# [Required actions]
A. Please copy, word for word from the Warp9A dynamometer thread, the stretch from "# Warp9A dynamometer" through "from the others.".
B. Write the next part of the forum thread on Warp9A dynamometer data, starting after its final line.

# [Extract to read]
....

# Warp9A dynamometer data



## rwaudio (May 22, 2008)

GerhardRP said:


> Hello All,
> As you may know, there has been a long-standing discrepancy between the dynamometer data posted on the Netgain website and measurements by Tesseract and zilla dumps from Mike Willmon's Electrabishi as analysed by me.
> George Hamstra has been aware of the problem and therefore ran dynamometer tests on the current production model dubbed Warp9A. He shared the results with me last week. He expressed surprise that the results were different from the old ones. It appears that some prototyped changes got put in to the production model by mistake. I don't know when the change occurred.
> The plot below shows raw RPM vs current at 72 volts for the posted Warp9 data, the new Warp9A data, the measurements previously noted and my model. You can see that the older Warp9 is different from the others.
> ...


Just a comment... I don't even know what I'm supposed to get out of RPM vs Current unless it was at a constant torque which is isn't based on the txt file. So we can see they are different, please go into more detail as to what the differences mean. Is it better? Is it worse? Is it just different?

What do you mean by prototyped changes making it into production by mistake, was it a good mistake, bad mistake?


----------



## GerhardRP (Nov 17, 2009)

rwaudio said:


> Just a comment... I don't even know what I'm supposed to get out of RPM vs Current unless it was at a constant torque which is isn't based on the txt file. So we can see they are different, please go into more detail as to what the differences mean. Is it better? Is it worse? Is it just different?

....

# [Records supplied]
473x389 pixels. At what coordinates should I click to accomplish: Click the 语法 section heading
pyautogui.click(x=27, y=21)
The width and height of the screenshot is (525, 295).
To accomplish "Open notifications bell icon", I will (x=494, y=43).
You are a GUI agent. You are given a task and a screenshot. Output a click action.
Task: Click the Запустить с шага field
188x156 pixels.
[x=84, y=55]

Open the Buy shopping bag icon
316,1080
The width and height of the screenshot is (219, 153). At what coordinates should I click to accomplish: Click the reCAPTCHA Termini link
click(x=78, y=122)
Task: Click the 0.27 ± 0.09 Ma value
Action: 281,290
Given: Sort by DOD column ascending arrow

....

# [Outputs in order]
A.
# Warp9A dynamometer data



## rwaudio (May 22, 2008)

GerhardRP said:


> Hello All,
> As you may know, there has been a long-standing discrepancy between the dynamometer data posted on the Netgain website and measurements by Tesseract and zilla dumps from Mike Willmon's Electrabishi as analysed by me.
> George Hamstra has been aware of the problem and therefore ran dynamometer tests on the current production model dubbed Warp9A. He shared the results with me last week. He expressed surprise that the results were different from the old ones. It appears that some prototyped changes got put in to the production model by mistake. I don't know when the change occurred.
> The plot below shows raw RPM vs current at 72 volts for the posted Warp9 data, the new Warp9A data, the measurements previously noted and my model. You can see that the older Warp9 is different from the others.

B.
> 
> What do you mean by prototyped changes making it into production by mistake, was it a good mistake, bad mistake?


The problem is that the Tesseract and Wilmon data did not include torque measurements. here is a standard Performance graph for the two motors.
George wonders what the comunity wants ... should they offer two models?


----------



## rwaudio (May 22, 2008)

GerhardRP said:


> The problem is that the Tesseract and Wilmon data did not include torque measurements. here is a standard Performance graph for the two motors.
> George wonders what the comunity wants ... should they offer two models?


I think I got it now... the motor makes less torque per amp, but higher rpm per volt? So basically it should make similar power, but in a different RPM range?? More than anything it would come down to your gear ratio's to determine if this motor or the old motor would work better for your application?


----------



## Bowser330 (Jun 15, 2008)

A longer power band model would be appreciated I'm sure.

However, if they are going to develop something new to bring to market, I would suggest they develop a Warp9HV...It should have an even higher peak rpm than the Warp11HV!

Dual Warp9HV's would be a great racing setup.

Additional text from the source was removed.